Graylog api/system timeout failures

Hello,

Since today around 17:21 the graylog server logs are flooded with messages like:

2019-07-10T19:41:37.975+01:00 WARN  [ProxiedResource] Unable to call http://gray.log.ip.address:9000/api/system on node <node-id>
java.net.SocketTimeoutException: timeout.

I can call the api from the command line with and get a response:

$ curl -i 'http://gray.log.ip.address:9000/api/system/metrics/' -u user:pass

but this hangs:

$ curl -i 'http://gray.log.ip.address:9000/api/system/' -u user:pass

The web interface is working visibly slower and I cannot access the node API browser.

A little earlier I noticed I had indexer failures, but that was solved by setting “index.blocks.read_only_allow_delete”: null, not sure if this could possibly be related

Does anyone have any insight regarding this issue?

thanks in advance

Did you checked the available storage on your elasticsearch? cause it sets the indices to read-only if not enough space is given …

Earlier that day the disk occupation reached 95 %, this happened because of a planned reoganization of the LVMs on the disk.

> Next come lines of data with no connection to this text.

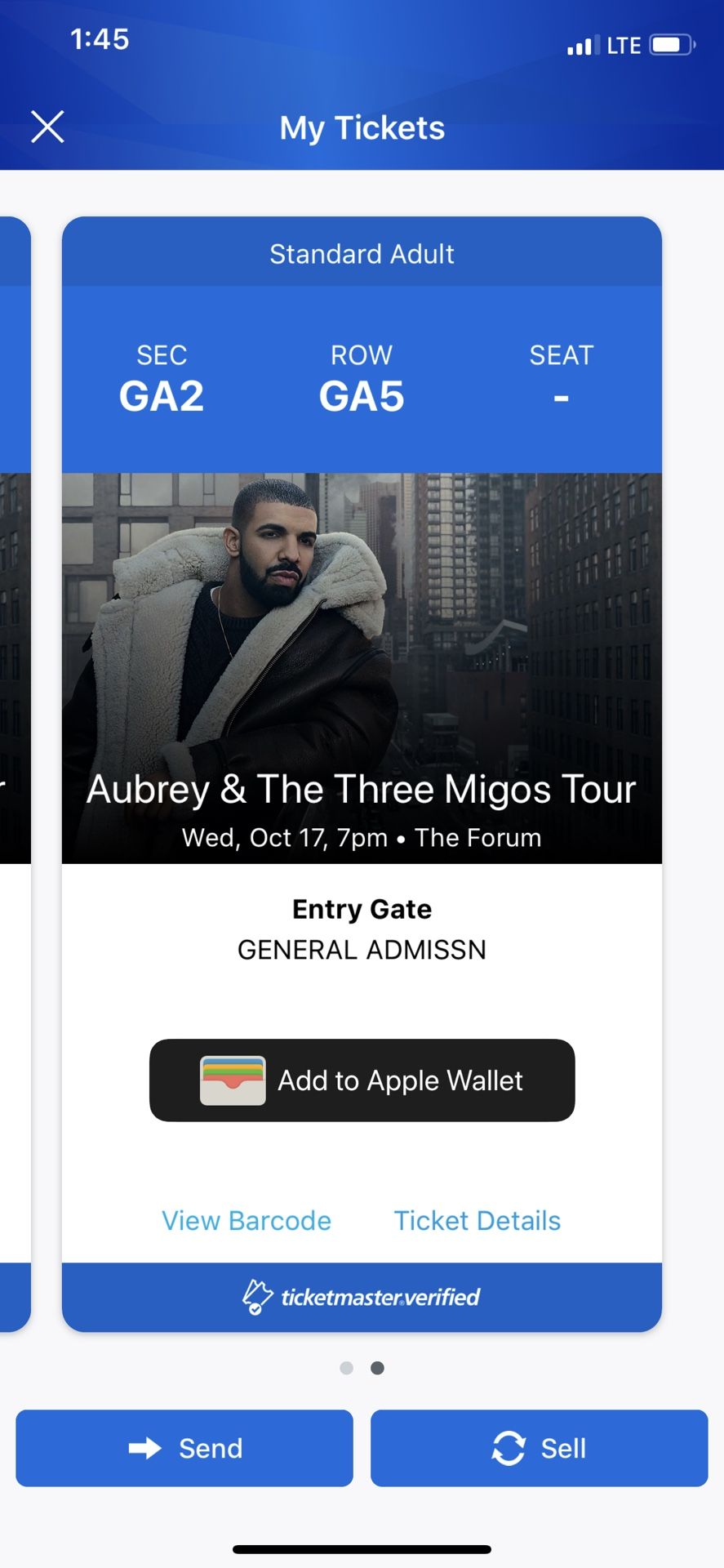The width and height of the screenshot is (724, 1568).
Task: Tap the home indicator bar
Action: (x=362, y=1549)
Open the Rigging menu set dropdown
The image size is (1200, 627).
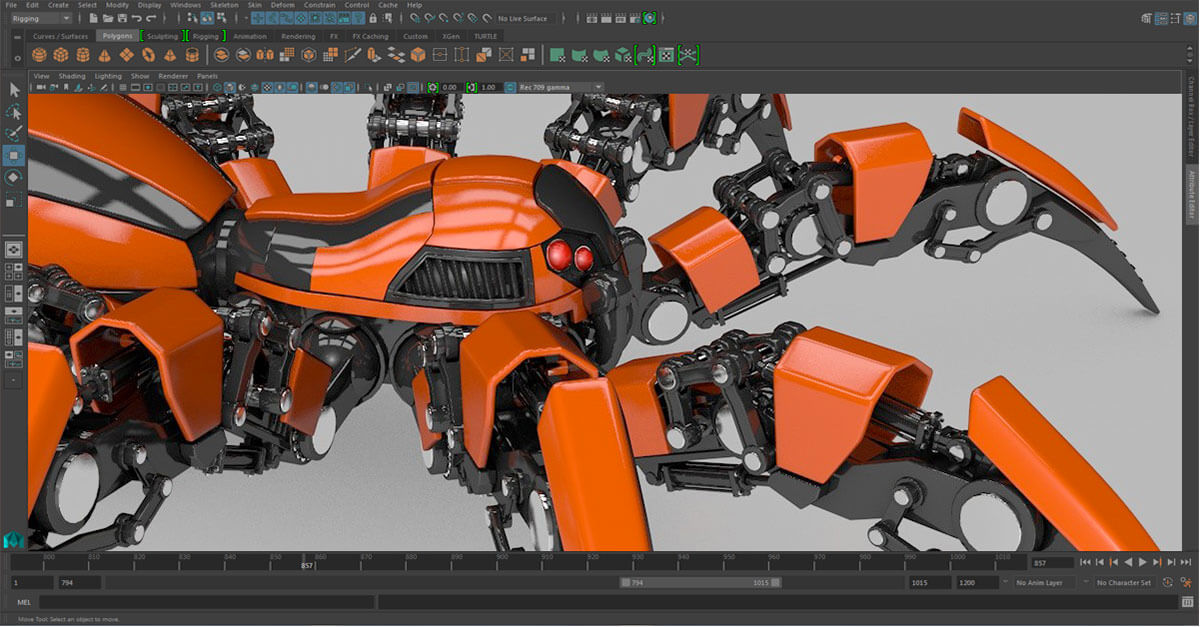click(38, 18)
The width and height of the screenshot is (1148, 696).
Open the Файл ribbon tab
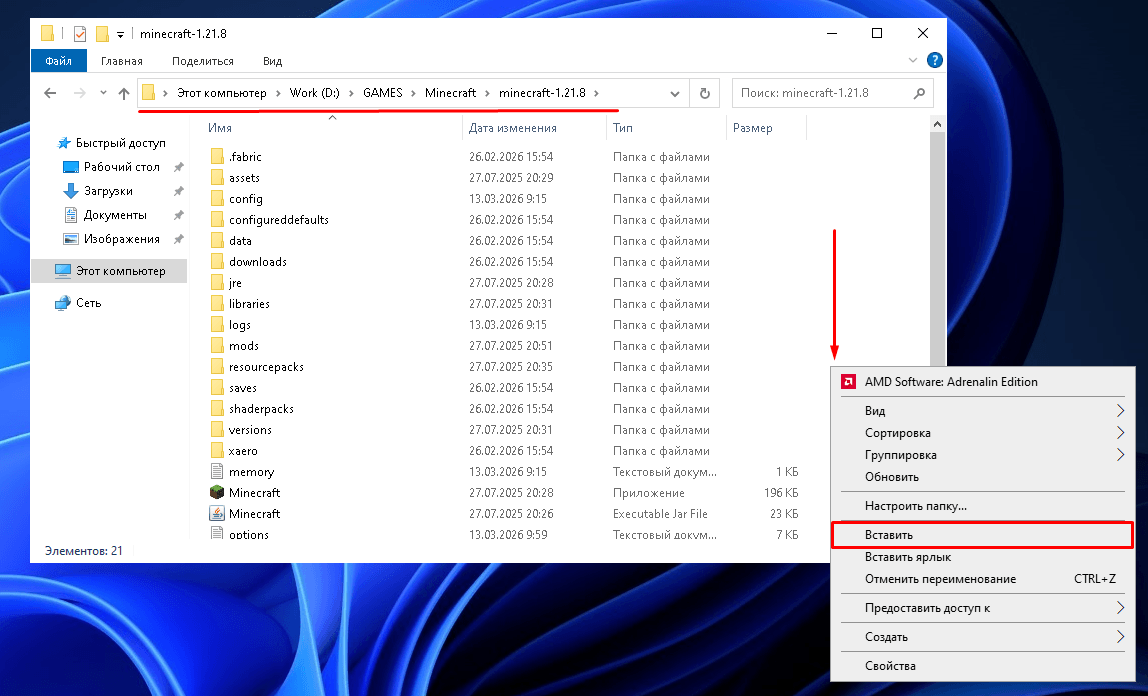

This means I grew the root filesystem to only 47 % occupation.

This lead to the problem of elasticsearch making the indices readonly, which I believe I fixed with:

“index.blocks.read_only_allow_delete”: null

However about the same time as I made this change, the api timeouts began.

So its not a disk space issue.

Development:

After loging in to graylog web interface, and requesting:

http://my.graylog.url:9000/api/system

I am prompted for authentication, could this be the source of the timeout? something is not properly authenticated?

meanwhile I have narrowed the timed out api calls to:

  • api/system
  • api/system/inputstate
  • api/system/jobs
  • api/system/metrics/multiple

To anyone having the same problem in the future, it could be your DNS.

High resolution times severely impacted graylog’s performance.

DNS troubles happened at the same time I was performing all I explained above, so I tought it had to be related to something I had done wrong.

I fixed it with a simple entry in /etc/hosts matching the interface’s IP address.